Collèges et universités semblent s’être transformés en vastes bassins de captation censés retenir les diplômés le plus longtemps possible pour éviter un embouteillage sur le marché du travail de plus en plus saturé de surdiplômés sous-qualifiés. L’université n’est plus qu’une grande garderie d’étudiants en quelque sorte où le sevrage est de plus en plus retardé (et encore vous fais-je grâce des programmes de 3e cycle et autres postgrades qu’hantent les pectres miséreux de pauvres thésards quadragénaires en espérance d’une vie après l’uni).

Une solution ?

S’il apparaît que le processus de Bologne va fortement dévaluer la cote des « Master », ex-licence – pour preuve les hésitations aristocratiques de beaucoup d’anciens étudiants à demander l’équivalence (payante) de leur licence en Master. En effet, au début, le Master, en raison de l’année supplémentaire, était présenté comme supérieur, mais de plus en plus d’étudiants considèrent que le papier de licence est un gage de qualité « à l’ancienne » et préfèrent invoquer ce dernier sur leur CV, tout en mentionnant l’équivalence, qui est toujours un plus (j’ai la mienne, 50 balles et… 6 mois d’attente), et ce même si la double titulature est interdite – il apparaît d’autant plus clairement que le problème se situe au niveau du secondaire.

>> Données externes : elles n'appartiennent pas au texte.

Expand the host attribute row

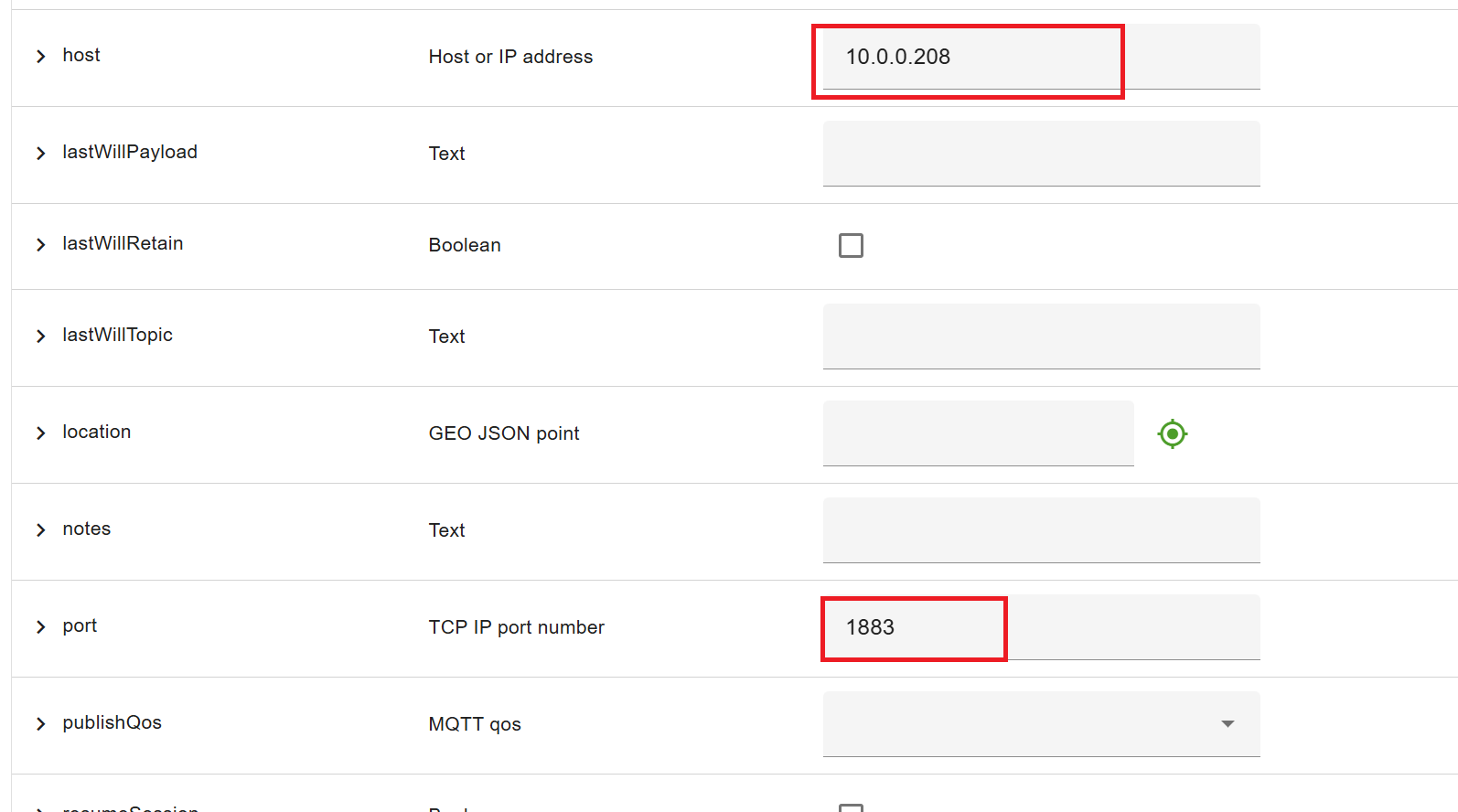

En effet, depuis 40 ans que la gauche s’est abattue sur l’enseignement comme une nuée de criquets, la qualité dudit enseignement n’a cessé de décliner exponentiellement. Il faudra que quelqu’un nous explique un jour comment des établissements de renommée internationale, au moment où l’Eglise les céda à l’Etat (Fribourg, Saint-Maurice, Sion), se sont changés en laboratoire frénétique de toutes les lubies post-modernes pour finir en ces parcs à nigauds irréparables, occupés le plus clair de leur temps à enfiler, dès 12 ans, des capotes sur des bananes et où, semble-t-il, on fait tout pour les protéger du savoir, ce avec un succès qu’il convient de saluer tant il est rare de constater des succès dans ce domaine.

On vous fera grâce de la traditionnelle, mais néanmoins indispensable, critique des méthodes d’enseignement des maths et de la lecture pour rappeler, à titre d’exemple, qu’il fut un temps où l’instruction publique valaisanne dispensait pas moins de 9 méthodes de grammaire différentes entre une multitude de classes « test »… génération sacrifiée sur l’autel d’une idéologie aussi faible qu’elle sait être tyrannique à ses heures.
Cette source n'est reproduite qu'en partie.